経済外交に力を入れる安倍総理は、日本時間26日未明、米NY証券取引所で講演し、投資家ら約300人を前にこのように強調し、日本への積極的な投資を呼びかけました。安倍総理がこのように発言したことで、国内では決まっていない「大胆な減税」は、晴れて「国際公約」となりました。

「国際公約」となった「大胆な減税」というのは、法人実効税率引下げや復興特別法人税の前倒し廃止、投資減税など、法人に関わることであることは間違いありません。実際、安倍総理の講演に呼応するような形で、東京では自民党の高村副総裁が26日午前から経団連との懇談会に出席し、復興特別法人税の前倒し廃止について「(減税分が)賃上げに回る道筋が見えないと国民の理解を得るのは難しい」と述べ、「賃上げが条件との認識」を伝えたと報じられています。法人実効税率引下げや復興特別法人税の前倒し廃止、投資減税など、安倍政権が検討している経済対策は、本当に大企業には至れり尽くせりといったところです。

高村副総裁の「賃上げ要請」に対して、経団連の米倉会長は「企業収益が上がれば必然的に賃金は上がっていく」と発言しています。しかし、企業収益と賃金の間に「必然的」な関係はないのは明らかで、「必然性」の高さでいえば、「役員賞与金」の方がずっと高いわけですから、人を食った返答といったところでしょうか。

__データ抜粋__
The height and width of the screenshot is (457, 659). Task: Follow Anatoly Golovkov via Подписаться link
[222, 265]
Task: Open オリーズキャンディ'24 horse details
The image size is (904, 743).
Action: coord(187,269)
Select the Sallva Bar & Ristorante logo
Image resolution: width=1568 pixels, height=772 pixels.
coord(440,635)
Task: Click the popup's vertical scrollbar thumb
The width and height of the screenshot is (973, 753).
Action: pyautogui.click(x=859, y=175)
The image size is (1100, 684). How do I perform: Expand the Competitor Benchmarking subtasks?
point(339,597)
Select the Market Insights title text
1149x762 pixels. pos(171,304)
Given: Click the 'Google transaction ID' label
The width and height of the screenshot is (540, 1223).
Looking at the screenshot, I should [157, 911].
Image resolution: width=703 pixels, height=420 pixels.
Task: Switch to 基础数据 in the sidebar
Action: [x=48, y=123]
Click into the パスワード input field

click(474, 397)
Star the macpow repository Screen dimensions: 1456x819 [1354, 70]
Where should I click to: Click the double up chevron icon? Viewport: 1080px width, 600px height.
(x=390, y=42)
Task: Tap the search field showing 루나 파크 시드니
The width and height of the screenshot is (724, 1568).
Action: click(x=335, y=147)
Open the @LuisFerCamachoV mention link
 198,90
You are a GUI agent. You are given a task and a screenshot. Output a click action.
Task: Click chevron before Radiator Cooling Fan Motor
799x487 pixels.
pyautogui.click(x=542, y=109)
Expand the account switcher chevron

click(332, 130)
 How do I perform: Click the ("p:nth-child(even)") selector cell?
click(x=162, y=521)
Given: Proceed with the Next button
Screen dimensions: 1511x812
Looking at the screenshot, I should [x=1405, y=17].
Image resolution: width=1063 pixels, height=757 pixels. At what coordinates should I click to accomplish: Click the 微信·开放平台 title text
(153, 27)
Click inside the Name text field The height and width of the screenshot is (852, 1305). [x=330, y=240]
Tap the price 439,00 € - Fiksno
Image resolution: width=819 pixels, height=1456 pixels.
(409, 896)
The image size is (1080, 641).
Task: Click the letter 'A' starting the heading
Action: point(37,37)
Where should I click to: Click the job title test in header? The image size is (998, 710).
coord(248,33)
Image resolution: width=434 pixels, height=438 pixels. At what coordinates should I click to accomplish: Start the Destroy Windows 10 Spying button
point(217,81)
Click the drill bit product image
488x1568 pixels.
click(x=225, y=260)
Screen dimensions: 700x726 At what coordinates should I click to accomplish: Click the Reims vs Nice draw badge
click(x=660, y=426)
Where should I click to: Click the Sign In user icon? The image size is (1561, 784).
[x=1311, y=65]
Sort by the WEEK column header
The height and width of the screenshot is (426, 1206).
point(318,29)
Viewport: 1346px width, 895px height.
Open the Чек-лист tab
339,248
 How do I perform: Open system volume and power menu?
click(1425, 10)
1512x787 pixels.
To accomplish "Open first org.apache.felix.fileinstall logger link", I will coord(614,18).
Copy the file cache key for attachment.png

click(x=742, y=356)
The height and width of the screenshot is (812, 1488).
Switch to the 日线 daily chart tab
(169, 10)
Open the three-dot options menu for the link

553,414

__課題の目的__
引用文の「経済外交に力を入れる安倍総理」から「尽くせりといったところです。」までを、両端の語句も含めて一字一句違えずに書き写してください。 これらのエントリーは引用文とは関係がない。

__解答例__
経済外交に力を入れる安倍総理は、日本時間26日未明、米NY証券取引所で講演し、投資家ら約300人を前にこのように強調し、日本への積極的な投資を呼びかけました。安倍総理がこのように発言したことで、国内では決まっていない「大胆な減税」は、晴れて「国際公約」となりました。

「国際公約」となった「大胆な減税」というのは、法人実効税率引下げや復興特別法人税の前倒し廃止、投資減税など、法人に関わることであることは間違いありません。実際、安倍総理の講演に呼応するような形で、東京では自民党の高村副総裁が26日午前から経団連との懇談会に出席し、復興特別法人税の前倒し廃止について「(減税分が)賃上げに回る道筋が見えないと国民の理解を得るのは難しい」と述べ、「賃上げが条件との認識」を伝えたと報じられています。法人実効税率引下げや復興特別法人税の前倒し廃止、投資減税など、安倍政権が検討している経済対策は、本当に大企業には至れり尽くせりといったところです。